“LA MUJER que me diste para que
estuviera conmigo, ella me dio fruto del árbol y así es que comí”, dijo el
hombre. Ante tal acusación, la mujer respondió: “La serpiente... ella me
engañó, y así es que comí”. Estas excusas que Adán y Eva presentaron a Dios marcaron
el inicio de una práctica que ha plagado desde entonces a la humanidad (Gén.
3:12, 13).
El castigo que Jehová impuso a
nuestros primeros padres por haberle desobedecido deliberadamente demuestra que
no vio con bue
nos ojos aquellas justificaciones (Gén. 3:16-19). ¿Debemos
concluir, por lo tanto, que él no acepta ninguna excusa? ¿O considera que
algunas son válidas? Y si así fuera, ¿cómo saber cuáles acepta y cuáles no?
Para averiguar la respuesta, primero tenemos que entender qué son las excusas.
Las excusas se definen como las
razones que se presentan por haber hecho o dejado de hacer algo, o para evitar
realizar cierta cosa. En algunos casos son explicaciones válidas que se dan con
el propósito de pedir perdón por cierta falta cometida.

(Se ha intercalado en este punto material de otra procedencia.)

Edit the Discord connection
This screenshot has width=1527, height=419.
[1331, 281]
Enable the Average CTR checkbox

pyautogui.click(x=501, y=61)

Sin embargo, tal como
lo ilustra el caso de Adán y Eva, también puede tratarse de simples pretextos
que ocultan la verdadera motivación. Debido a que la mayoría de las excusas
suelen ser de este tipo, no es raro que se las mire con desconfianza.
En vista de lo anterior, los
cristianos deben tener cuidado al poner excusas, en especial cuando se trata de
su servicio a Dios, pues corren el riesgo de estar “engañándose a sí mismos con
razonamiento falso” (Sant. 1:22). Por ello, repasemos algunos principios y
ejemplos bíblicos que nos permitirán “[asegurarnos] de lo que es acepto al
Señor” (Efe. 5:10).
¿Qué espera Jehová de nosotros?
Las Escrituras contienen los
mandamientos que debemos obedecer los siervos de Dios. Por ejemplo, el mandato
que dio Jesús en el siglo primero de “[hacer] discípulos de gente de todas las
naciones” sigue siendo válido para todos sus seguidores hoy día (Mat. 28:19,
20). De hecho, es tan importante cumplirlo que el apóstol Pablo exclamó: “¡Ay
de mí si no declarara las buenas nuevas!” (1 Cor. 9:16).

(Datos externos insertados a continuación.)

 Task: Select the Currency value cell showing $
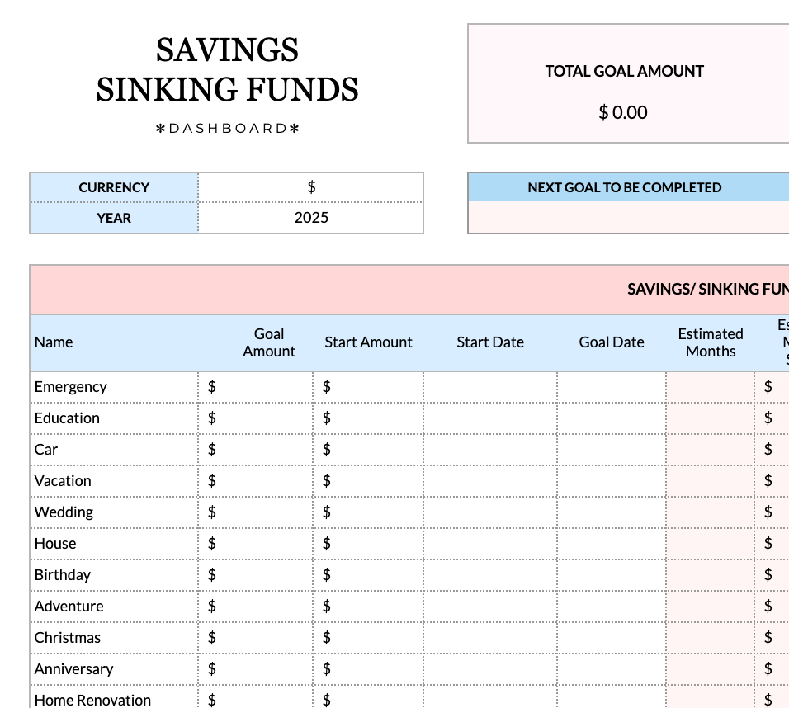311,187
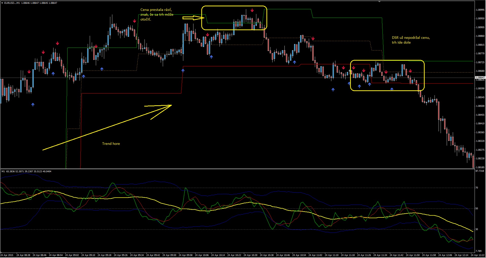
Task: Click the level 70 label on indicator scale
Action: (477, 188)
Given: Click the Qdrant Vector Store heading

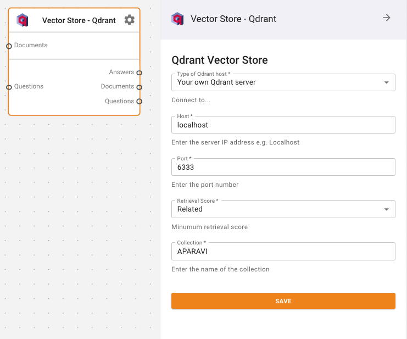Looking at the screenshot, I should click(x=220, y=60).
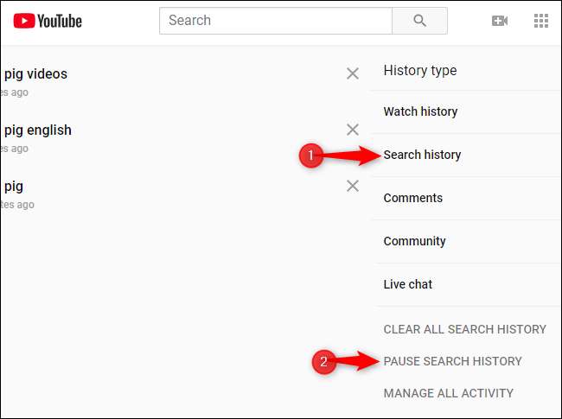The image size is (562, 419).
Task: Click Clear All Search History
Action: pyautogui.click(x=464, y=329)
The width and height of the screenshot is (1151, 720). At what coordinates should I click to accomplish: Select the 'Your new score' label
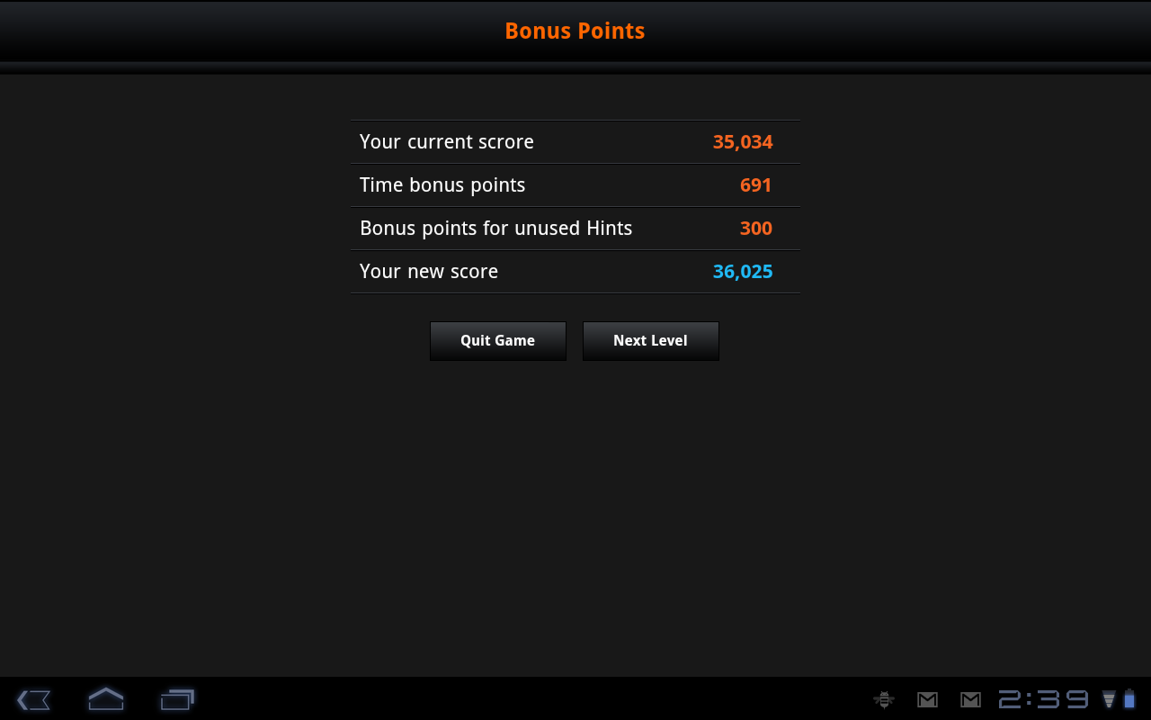pyautogui.click(x=429, y=272)
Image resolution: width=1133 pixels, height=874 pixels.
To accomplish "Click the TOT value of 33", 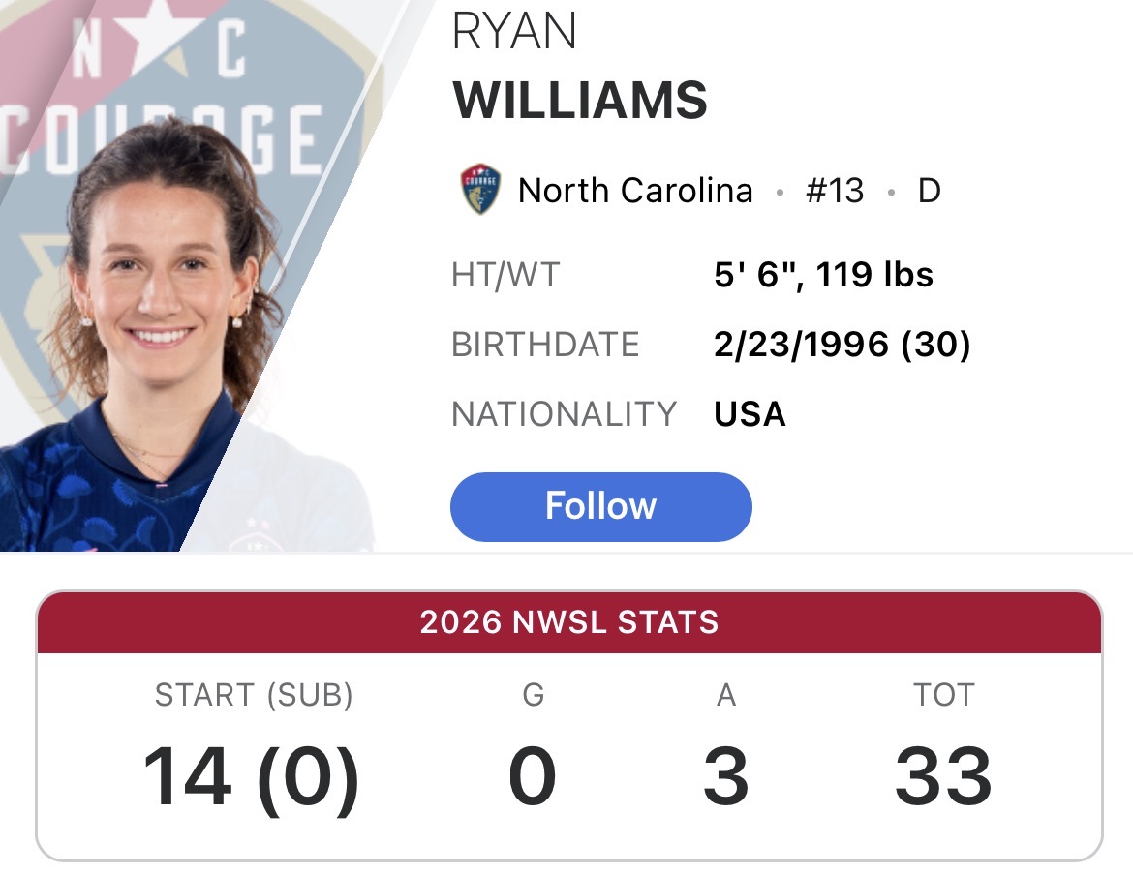I will click(944, 776).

No obstante, hay personas que,
aunque llevan mucho tiempo estudiando la Biblia con nosotros, no se deciden a
predicar las buenas nuevas del Reino (Mat. 24:14). Otros participaban en esta
obra, pero han dejado de hacerlo. ¿Qué razones suelen presentar en estos casos?
Veamos lo que hizo Jehová en el pasado cuando algunos siervos suyos dudaron de
que pudieran cumplir los mandatos que él les había dado.
Excusas que Dios no acepta
“Es demasiado difícil.” La predicación tal vez parezca una tarea
imposible, en especial para quienes son tímidos. Pero el caso de Jonás nos
ofrece grandes lecciones. Jehová le mandó que anunciara la inminente
destrucción de Nínive, una comisión que lo hizo sentir intimidado. Y no era
para menos, pues aquella ciudad era la capital de Asiria, un imperio conocido
por su crueldad y violencia. De seguro, el profeta se preguntó: “¿Qué me va a
pasar si voy? ¿Me irán a hacer daño?”. Por eso, en vez de ir a Nínive a cumplir
su comisión, huyó en la dirección contraria. Sin embargo, Jehová no aceptó las
excusas de Jonás, sino que volvió a ordenarle que fuera a advertir a los
ninivitas. Esta vez el profeta cumplió su asignación con valentía, y Dios
bendijo su labor (Jon. 1:1-3; 3:3, 4, 10).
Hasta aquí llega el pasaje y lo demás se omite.